-- EXERCISE OBJECTIVE --
Check every line of the data below for the word "agent". Copy the ones that have it.

☆ ☆ ☆ ☆ ☆ ☆ ☆

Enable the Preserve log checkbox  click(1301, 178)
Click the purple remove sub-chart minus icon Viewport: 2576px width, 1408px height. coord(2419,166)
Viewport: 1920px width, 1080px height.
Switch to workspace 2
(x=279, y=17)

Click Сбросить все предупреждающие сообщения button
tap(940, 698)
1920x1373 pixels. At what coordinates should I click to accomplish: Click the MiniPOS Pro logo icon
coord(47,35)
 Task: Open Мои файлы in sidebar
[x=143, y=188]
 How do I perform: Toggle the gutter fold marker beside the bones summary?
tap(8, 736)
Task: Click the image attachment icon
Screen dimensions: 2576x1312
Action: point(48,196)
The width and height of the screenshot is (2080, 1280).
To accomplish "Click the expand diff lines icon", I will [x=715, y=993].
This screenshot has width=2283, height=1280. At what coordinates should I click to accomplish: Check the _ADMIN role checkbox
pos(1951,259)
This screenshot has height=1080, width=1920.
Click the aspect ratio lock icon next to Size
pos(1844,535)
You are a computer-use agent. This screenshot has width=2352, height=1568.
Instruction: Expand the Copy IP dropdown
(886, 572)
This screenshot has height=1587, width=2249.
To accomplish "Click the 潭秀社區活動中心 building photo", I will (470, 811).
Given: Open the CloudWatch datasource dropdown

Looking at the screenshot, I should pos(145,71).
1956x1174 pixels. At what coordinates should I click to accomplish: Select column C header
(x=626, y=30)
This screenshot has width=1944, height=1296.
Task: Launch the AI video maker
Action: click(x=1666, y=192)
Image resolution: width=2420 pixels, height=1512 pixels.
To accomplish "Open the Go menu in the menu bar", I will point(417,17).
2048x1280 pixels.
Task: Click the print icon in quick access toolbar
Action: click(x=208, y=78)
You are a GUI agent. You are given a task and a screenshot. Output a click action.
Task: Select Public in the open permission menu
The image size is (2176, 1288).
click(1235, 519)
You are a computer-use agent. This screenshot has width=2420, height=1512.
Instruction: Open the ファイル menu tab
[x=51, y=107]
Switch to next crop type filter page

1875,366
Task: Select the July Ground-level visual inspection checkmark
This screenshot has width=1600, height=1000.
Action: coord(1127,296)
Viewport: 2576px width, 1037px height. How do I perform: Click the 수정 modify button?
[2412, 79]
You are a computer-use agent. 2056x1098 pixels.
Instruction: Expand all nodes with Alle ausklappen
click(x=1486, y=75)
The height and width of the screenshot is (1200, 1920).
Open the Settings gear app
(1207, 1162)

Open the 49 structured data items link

☆ ☆ ☆ ☆ ☆ ☆ ☆

-- RESPONSE TO THE EXERCISE --
You are a computer-use agent. This screenshot has width=2352, height=1568.
You are a GUI agent. You are given a task and a screenshot. Output a click action.
You are a computer-use agent. This screenshot has width=2420, height=1512.
You are a computer-use agent. 2056x1098 pixels.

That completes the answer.